Promovido pela Associação Mineira de Municípios (AMM), o evento reuniu os mais experientes especialistas nos temas e 300 servidores públicos mineiros e estudantes da área de Direito. Na oportunidade, foi lançado o Manual de Orientação das procuradorias, controladorias e ouvidorias municipais, elaborado pela AMM, com o objetivo de nortear as ações dos servidores públicos que atuam nessas áreas.

O presidente da AMM, Antônio Carlos Andrada, salientou a importância dos trabalhos dos procuradores. “Se esse espaço não for bem ocupado, com uma construção muito bem elaborada, possivelmente, os gestores municipais serão penalizados mais à frente por aquilo que não deram causa.
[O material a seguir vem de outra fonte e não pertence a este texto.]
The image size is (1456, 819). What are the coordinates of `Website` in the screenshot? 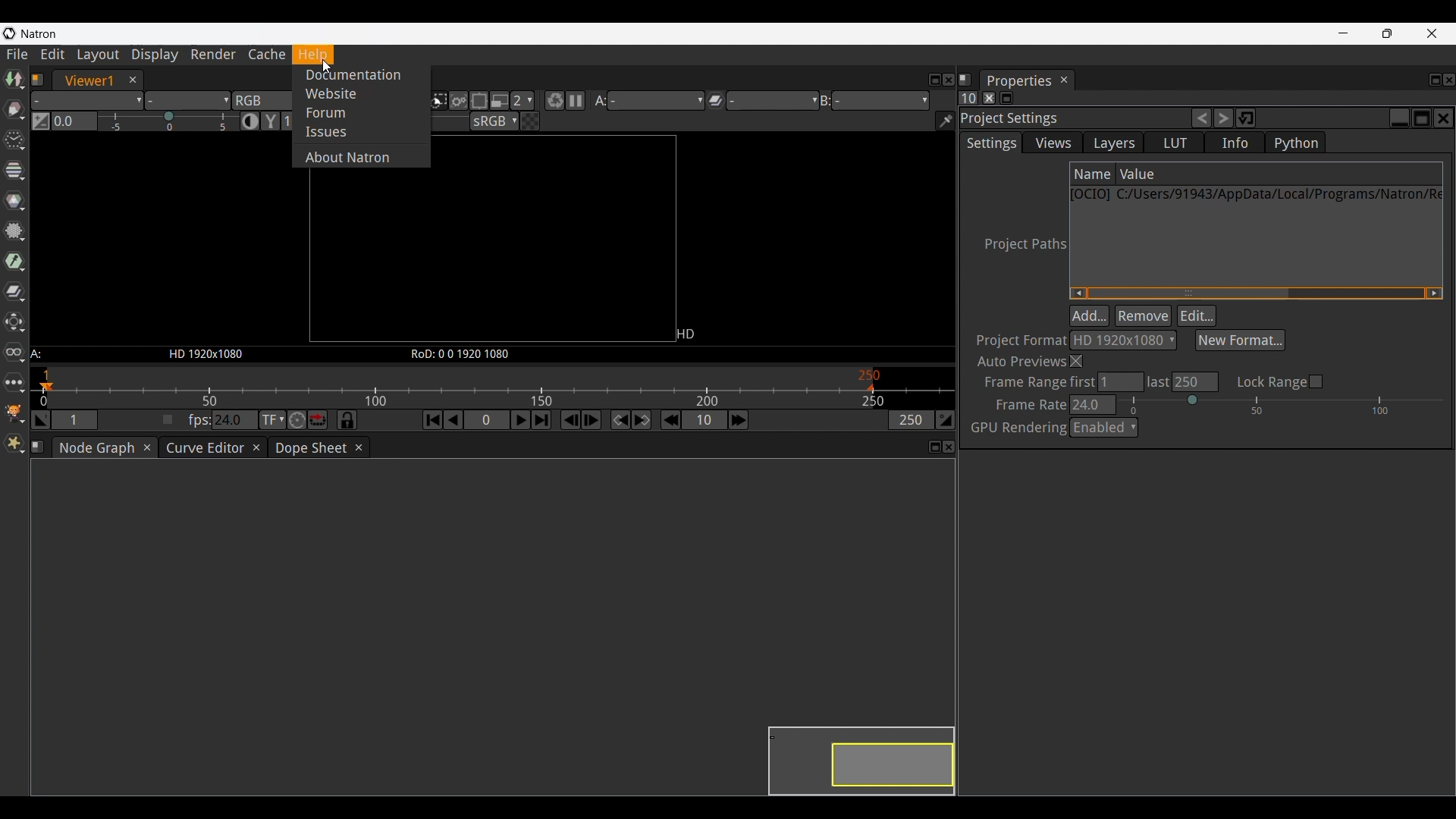 It's located at (360, 94).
A crise econômica desregula qualquer orçamento. Mas, se o descumprimento de qualquer dispositivo da Lei de Responsabilidade Fiscal não for atingido, o gestor será penalizado lá na frente”, reforçou.
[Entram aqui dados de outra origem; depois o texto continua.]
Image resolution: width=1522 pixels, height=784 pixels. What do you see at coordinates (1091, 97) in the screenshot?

Na avaliação de Antônio Andrada, é preciso, também, que a controladoria tenha força. “O controlador tem poder para suspender qualquer processo administrativo, se ele entender que está errado. Se ele comunicar o órgão, solicitar alterações, solicitar informações, e, se elas não vierem a contento, o controlador tem o poder de sustar o processo dentro da casa.”
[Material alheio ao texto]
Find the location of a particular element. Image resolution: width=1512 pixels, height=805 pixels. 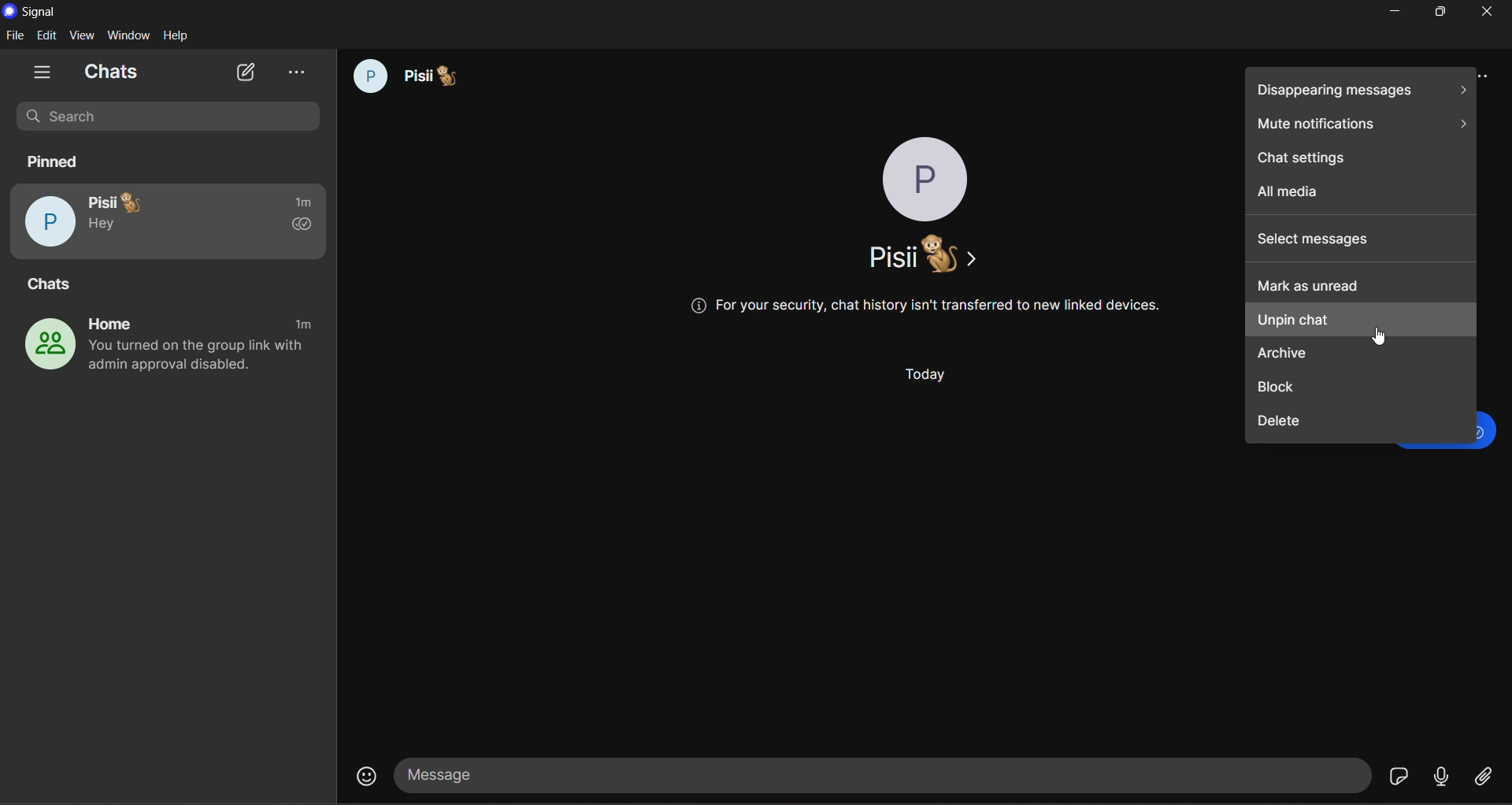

O presidente da AMM enfatizou, ainda, a eficácia do diálogo com a modernização dos canais de comunicação das prefeituras. “A ouvidoria é o canal de comunicação que a administração abre para dialogar com a sociedade. Atualmente, essas conversas servem de norteamento para as ações governamentais, para elaborações de políticas públicas, de ações, podendo fazer com que a ouvidoria seja realmente um espaço para diálogo e não apenas um balcão de informações”, afirmou Antônio Andrada.

O presidente do Conselho Deliberativo da ABO Minas, Mauro Flávio Brandão, ressaltou que o momento é de depuração, não da política, mas do sistema político e dos valores daqueles que estão à frente das administrações municipais. “Está nas mãos de vocês o trabalho de procurar uma gestão pública mais transparente, que procure os anseios da sociedade e não dos administradores.”

Na avaliação do Diretor Institucional da OAB, seção Minas Gerais, Fabrício Almeida, os servidores públicos precisam ter conhecimentos técnicos, jurídicos e administrativos dos atos que estão incorrendo nas suas cidades. “Tive experiência como Procurador Geral do município de Esmeraldas, então, senti, na pele, o que vocês passam no dia a dia. Não é fácil a missão de vocês, sobretudo neste momento político em que temos que ter cuidados com o que estamos assinando; com o que estamos fazendo e a boa fé, acima de tudo.”

Participaram da abertura do evento o professor e diretor jurídico da Transmissora Aliança de Energia Elétrica S/A – TAESA, Luciano Ferraz; o presidente do Conselho Deliberativo da ABO, Mauro Flávio Brandão; o presidente da AMM, Antônio Carlos Andrada; O diretor institucional da OAB, Fabrício Almeida; corregedora-geral do município de Belo Horizonte, Cláudia Costa de Araújo Fusco; o superintendente-geral da AMM, Gustavo Costa Nassif.

Importância do procurador

O procurador ocupa o segundo cargo mais importante do município, porque o estado lato se sustenta em dois pilares – norma e tributo – e ambos passam pela Controladoria Geral do município. A afirmação é do Procurador Geral do município de Belo Horizonte, Tomaz de Aquino, na palestra O papel da Advocacia Pública no controle dos atos de improbidade administrativa, na manhã do dia 15 de março.

Tomaz de Aquino tem experiência de 23 anos como servidor de carreira no Ministério Público de Minas Gerais e conhece a importância da função para a garantia de que os procedimentos e as ações da gestão municipal sejam feitos com base nos princípios da administração pública.

“As normas que regem o município têm a nossa aprovação. As normas tributárias, a execução das dívidas públicas. A Controladoria geral do município cuida dessas questões, que são fundamentos da própria existência do município: norma e tributo. Além disso, nós representamos o município, dentro e fora dele, e temos a função de assessorar, acompanhar, referendar, não acatar proposições que podem ter afetação jurídica em quase todos os atos; uma função de extrema importância”, afirmou o procurador.

Fotos: Rosane Gonçalves. Publicado em 15 de março de 2017.